## What to work on
Would you repeat, exactly as given, the line with "Where should I click to: Click the Brave" and every line after it to the end of the entries?

## Collected data

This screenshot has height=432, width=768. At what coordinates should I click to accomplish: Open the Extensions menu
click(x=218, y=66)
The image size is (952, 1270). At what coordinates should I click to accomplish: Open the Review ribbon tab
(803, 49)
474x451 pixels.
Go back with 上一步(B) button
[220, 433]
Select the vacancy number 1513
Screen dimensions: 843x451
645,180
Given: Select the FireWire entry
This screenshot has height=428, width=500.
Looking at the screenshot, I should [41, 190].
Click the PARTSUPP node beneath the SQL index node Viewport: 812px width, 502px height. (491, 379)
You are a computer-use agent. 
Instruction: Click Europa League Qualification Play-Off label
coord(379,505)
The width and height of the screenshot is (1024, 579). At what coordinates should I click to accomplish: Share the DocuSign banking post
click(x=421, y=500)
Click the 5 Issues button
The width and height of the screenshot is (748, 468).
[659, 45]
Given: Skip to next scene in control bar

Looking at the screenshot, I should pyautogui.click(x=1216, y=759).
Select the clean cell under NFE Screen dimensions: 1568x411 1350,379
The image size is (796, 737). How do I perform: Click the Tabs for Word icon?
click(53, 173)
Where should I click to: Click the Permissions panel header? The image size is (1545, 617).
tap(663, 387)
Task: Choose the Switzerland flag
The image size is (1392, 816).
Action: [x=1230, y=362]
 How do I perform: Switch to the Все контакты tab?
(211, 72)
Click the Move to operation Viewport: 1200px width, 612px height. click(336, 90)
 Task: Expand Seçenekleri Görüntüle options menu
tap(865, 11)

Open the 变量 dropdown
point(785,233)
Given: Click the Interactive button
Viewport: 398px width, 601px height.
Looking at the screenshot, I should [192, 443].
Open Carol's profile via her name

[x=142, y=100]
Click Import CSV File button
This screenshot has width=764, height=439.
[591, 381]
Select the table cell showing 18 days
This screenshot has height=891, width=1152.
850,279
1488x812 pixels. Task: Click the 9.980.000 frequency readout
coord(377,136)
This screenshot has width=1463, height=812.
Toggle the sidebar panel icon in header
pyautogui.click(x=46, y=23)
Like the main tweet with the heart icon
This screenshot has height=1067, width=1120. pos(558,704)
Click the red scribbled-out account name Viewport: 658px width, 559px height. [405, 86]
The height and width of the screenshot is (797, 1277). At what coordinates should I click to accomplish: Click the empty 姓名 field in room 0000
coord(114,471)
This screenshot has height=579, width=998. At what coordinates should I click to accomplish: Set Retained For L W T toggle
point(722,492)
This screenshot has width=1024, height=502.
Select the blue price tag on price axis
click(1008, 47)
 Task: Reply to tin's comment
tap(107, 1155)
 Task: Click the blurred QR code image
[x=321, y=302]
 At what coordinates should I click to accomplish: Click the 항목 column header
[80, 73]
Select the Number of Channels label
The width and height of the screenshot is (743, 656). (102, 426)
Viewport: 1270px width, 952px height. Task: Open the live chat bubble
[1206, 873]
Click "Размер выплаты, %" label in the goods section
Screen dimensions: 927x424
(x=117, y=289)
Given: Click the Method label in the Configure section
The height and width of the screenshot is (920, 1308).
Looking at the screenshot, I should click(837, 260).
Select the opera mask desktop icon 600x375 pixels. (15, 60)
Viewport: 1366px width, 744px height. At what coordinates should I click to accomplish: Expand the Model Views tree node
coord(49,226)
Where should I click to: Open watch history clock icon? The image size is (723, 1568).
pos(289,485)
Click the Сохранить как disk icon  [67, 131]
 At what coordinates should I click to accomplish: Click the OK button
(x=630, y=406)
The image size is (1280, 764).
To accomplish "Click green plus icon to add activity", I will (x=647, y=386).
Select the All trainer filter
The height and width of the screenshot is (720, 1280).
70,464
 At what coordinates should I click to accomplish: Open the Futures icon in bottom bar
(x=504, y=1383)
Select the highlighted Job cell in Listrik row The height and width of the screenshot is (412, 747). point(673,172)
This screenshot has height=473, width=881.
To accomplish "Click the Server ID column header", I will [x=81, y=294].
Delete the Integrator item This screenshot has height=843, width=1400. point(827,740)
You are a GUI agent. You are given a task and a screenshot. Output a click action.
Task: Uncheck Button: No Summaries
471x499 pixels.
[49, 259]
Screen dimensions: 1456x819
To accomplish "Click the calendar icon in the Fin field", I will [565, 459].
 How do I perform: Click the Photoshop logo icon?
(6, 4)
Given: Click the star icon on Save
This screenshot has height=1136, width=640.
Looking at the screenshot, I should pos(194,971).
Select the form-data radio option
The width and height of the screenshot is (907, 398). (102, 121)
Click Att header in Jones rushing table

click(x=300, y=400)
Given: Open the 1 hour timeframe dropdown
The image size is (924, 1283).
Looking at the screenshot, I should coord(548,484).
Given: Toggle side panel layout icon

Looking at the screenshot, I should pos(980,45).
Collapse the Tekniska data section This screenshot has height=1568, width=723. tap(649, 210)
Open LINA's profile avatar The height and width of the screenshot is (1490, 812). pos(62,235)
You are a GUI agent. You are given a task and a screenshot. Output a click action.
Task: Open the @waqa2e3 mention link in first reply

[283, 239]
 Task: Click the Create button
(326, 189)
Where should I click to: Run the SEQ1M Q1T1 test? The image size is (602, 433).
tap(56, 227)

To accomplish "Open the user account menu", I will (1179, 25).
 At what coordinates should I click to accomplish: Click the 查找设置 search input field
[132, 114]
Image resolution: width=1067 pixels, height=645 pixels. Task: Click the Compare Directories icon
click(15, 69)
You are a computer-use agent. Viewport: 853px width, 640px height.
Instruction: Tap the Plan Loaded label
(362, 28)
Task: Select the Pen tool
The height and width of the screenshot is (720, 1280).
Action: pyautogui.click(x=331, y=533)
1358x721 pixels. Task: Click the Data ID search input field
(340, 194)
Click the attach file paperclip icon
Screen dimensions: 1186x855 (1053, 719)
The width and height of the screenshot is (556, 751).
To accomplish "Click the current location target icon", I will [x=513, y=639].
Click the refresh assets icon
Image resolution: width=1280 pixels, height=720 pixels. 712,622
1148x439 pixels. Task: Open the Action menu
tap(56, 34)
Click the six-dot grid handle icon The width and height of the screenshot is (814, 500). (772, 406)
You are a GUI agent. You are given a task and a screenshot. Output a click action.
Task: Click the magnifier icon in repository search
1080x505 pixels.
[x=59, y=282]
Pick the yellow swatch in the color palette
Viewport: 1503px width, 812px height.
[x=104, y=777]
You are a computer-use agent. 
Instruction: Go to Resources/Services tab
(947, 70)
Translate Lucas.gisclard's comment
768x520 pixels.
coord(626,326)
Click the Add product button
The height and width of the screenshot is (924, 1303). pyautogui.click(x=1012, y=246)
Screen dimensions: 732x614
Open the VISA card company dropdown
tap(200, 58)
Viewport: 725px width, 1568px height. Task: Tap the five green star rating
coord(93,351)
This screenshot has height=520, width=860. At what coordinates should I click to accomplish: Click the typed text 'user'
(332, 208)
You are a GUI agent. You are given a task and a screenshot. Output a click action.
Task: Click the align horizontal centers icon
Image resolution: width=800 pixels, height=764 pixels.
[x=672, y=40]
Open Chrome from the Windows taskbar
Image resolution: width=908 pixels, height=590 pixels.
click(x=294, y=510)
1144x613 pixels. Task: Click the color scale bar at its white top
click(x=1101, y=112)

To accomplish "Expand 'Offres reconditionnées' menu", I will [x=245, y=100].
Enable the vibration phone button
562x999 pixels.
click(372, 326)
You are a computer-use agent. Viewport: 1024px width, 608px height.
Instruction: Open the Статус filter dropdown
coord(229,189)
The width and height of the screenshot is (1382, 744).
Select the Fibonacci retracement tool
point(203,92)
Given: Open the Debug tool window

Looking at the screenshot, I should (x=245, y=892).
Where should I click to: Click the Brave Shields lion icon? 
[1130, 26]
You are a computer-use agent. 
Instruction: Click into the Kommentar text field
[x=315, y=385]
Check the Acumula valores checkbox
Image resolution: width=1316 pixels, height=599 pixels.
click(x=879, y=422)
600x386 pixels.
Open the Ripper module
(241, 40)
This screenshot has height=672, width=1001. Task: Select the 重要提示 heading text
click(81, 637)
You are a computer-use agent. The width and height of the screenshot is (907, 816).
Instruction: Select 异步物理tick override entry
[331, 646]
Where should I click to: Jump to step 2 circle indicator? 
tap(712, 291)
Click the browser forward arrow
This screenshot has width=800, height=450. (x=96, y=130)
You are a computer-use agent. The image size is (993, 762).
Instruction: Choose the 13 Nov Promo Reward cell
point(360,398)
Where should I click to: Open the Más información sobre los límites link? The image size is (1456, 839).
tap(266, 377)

## Problem solution
Where should I click to: Click the Brave Shields lion icon? 
[1130, 26]
You are a computer-use agent. 
Instruction: Click into the Kommentar text field
[x=315, y=385]
Check the Acumula valores checkbox
Image resolution: width=1316 pixels, height=599 pixels.
click(x=879, y=422)
600x386 pixels.
Open the Ripper module
(241, 40)
This screenshot has height=672, width=1001. Task: Select the 重要提示 heading text
click(81, 637)
You are a computer-use agent. The width and height of the screenshot is (907, 816).
Instruction: Select 异步物理tick override entry
[331, 646]
Where should I click to: Jump to step 2 circle indicator? 
tap(712, 291)
Click the browser forward arrow
This screenshot has width=800, height=450. (x=96, y=130)
You are a computer-use agent. The image size is (993, 762).
Instruction: Choose the 13 Nov Promo Reward cell
point(360,398)
Where should I click to: Open the Más información sobre los límites link? The image size is (1456, 839).
tap(266, 377)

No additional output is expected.